In some ways it’s frustrating, as we created America. By we, I mean Britain. The old British Empire created America. Some years ago, I played a part in our local amateur theatre production of The Madness of King George. It is a great play and thoroughly enjoyed my moment talking about the King’s stool – I played the King’s doctor and was looking at his pooh! – but what’s that got to do with today?
Well, King George III was the King that went mad due to porphryia and, during his reign, lost control of the biggest colony. After that happened, that country became the world’s leading superpower and, after the end of the gold standard under the Bretton-Woods agreement, became the reserve currency of the world. Oh my gosh, I could talk about this for so long.
The thing is that, today, I don’t want to talk about it as, today, the dollar has cracks. Is the dollar losing its status as the reserve currency of the world? According to the IMF, US dollar reserves were 66% of global currencies a decade ago but now just under 60%. In even starker context, the dollar today represents just 58% of world reserve currencies, down from 73% in 2001. In real terms, this means that trillions of dollars have disappeared from the reserve systems of the world. Is the world de-dollarizing?

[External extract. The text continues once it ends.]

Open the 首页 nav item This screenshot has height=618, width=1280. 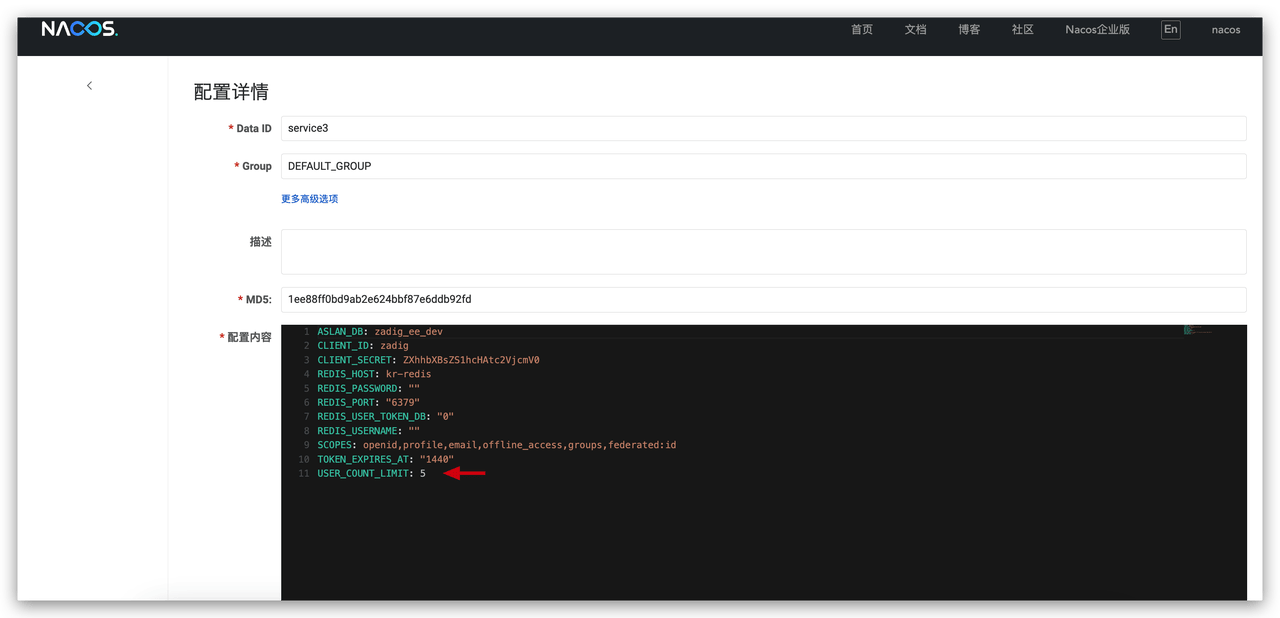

This is an interesting debate ni that, as we move towards a new world where the superpower is China or India or Brazil, we have to ask whether the world needs empires anymore?
The only reason the dollar was the reserve currency is because the USA dominated everything in the world. Today, the world is far more connected and integrated – regardless of fragmentations caused by pandemics and wars – and this means that a single country’s fiat currency is no longer the model. It may have been last century but, this century, we need a new model.
We need a model of money that is not dependent upon a single nation. A model of money that combines nations into a global currency. A model that creates a world of money. A model that embraces cryptocurrencies and fiat currencies. A world that brings CBDCs together with NFTs. A world that is both decentralised and centralised.
Whatever the outcome, we need a world that does not depend upon the US dollar, as that is defunct.
Oh, and just in case you think this is pure speculation:
A “de-dollarization” mania is gripping Washington and Wall Street. Wall Street analysts, corporations, policy wonks and others are trying to ascertain whether there is any real threat to the U.S. dollar’s standing as the dominant global currency, along with how changes in the international monetary system might impact markets and the U.S. economy.
European Central Bank (ECB) President Christine Lagarde has warned that the U.S. dollar’s reserve currency status “should no longer be taken for granted.” Acknowledging de-dollarization efforts by various countries, she stressed: “New trade patterns may have ramifications for payments and international currency reserves.”